De su boca no salió ningún grito. Ni un solo tono. Sus ojos se agrandaron y perdió pie. Trastabilló, sus rodillas se doblaron y se desplomó en el suelo. La nieve absorbió la sangre que salía de su brazo. De la corona de piedra se derramaron unas sombras aceitosas que se filtraron por el suelo.

Nill cayó a su lado. Las sombras se habían borrado del rostro del muchacho. Ahora estaba blanco, claro, como el cielo sobre ellos. Boqueó tratando de encontrar aire y sus ojos miraron como si algo gigantesco acudiera a buscarle. Nill acarició su mejilla.

—Arane —suspiró. Su aliento exhaló vapor—. Ara… Arane… ¡Ahora eres libre! — sus facciones se tensaron y una sonrisa tenue se dibujó en sus labios.

Arane chilló. Se abalanzó sobre Scapa y empujó a Nill con tanta fuerza hacia un lado que ella cayó sobre la nieve.

—¡SCAPA! —rodeó su cabeza con las manos y apretó contra ella su cara mojada por el llanto. Sus dedos se cerraron en torno a la herida de la muñeca, pero la sangre seguía derramándose incontenible—. ¡No, no! ¡SCAPA!

El suelo comenzó a estremecerse. Nill no lo sintió. Estaba como embotada, pero vio que Arane gritaba y se abrazaba a Scapa.

Surgieron ciervos de todas partes del bosque. Uno de ellos galopó hacia Nill y resopló; ella comprendió que le había seguido y había ido a buscar refuerzos.

Los ciervos arremetieron contra Arane. Ella no levantó la vista. Sus manos se cerraron alrededor de las de Scapa y entrelazó sus dedos. Los ciervos los sepultaron bajo sus cascos.

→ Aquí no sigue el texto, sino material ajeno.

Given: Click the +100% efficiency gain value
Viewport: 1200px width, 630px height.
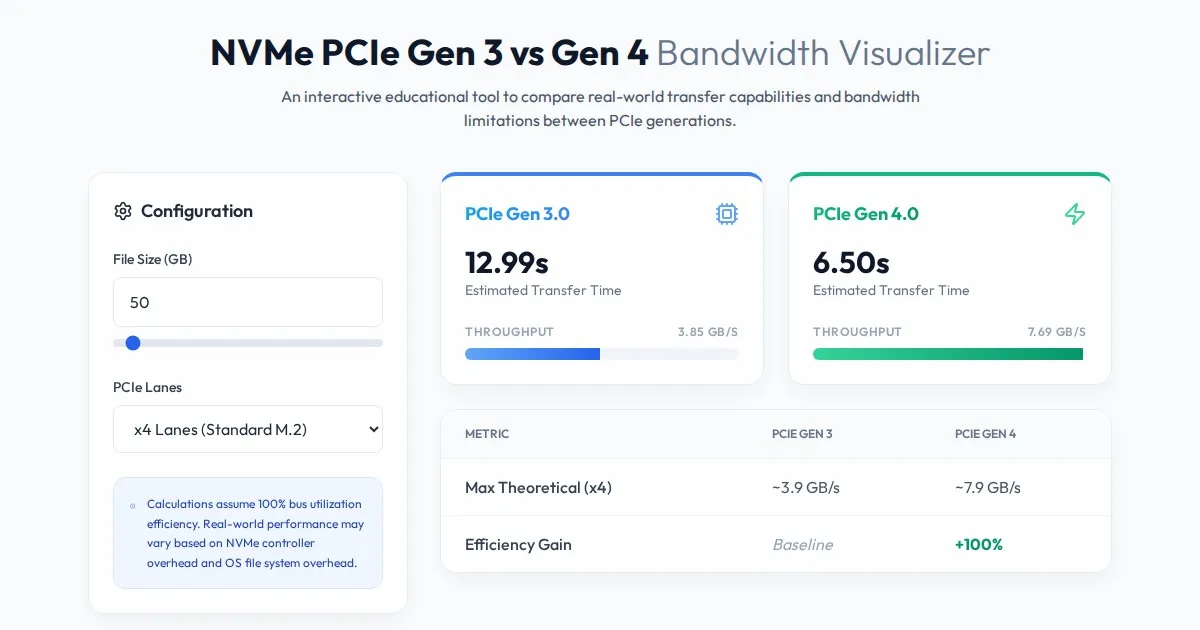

Nill permaneció de rodillas. Todo se desdibujó bajo un espeso manto de lágrimas.

Él estaba muerto. Lo había hecho para destruir la corona.

Scapa…


* * *


Hallaron a la reina sobre la nieve removida. Tenía el vestido hecho jirones y la melena rodeaba su cabeza como un sol naciente. A pesar de las fracturas y las heridas, su semblante reflejaba la paz que siempre había anhelado. Su mano se había entrelazado a la del joven que portaba la corona. En los pálidos labios de él asomaba una sonrisa.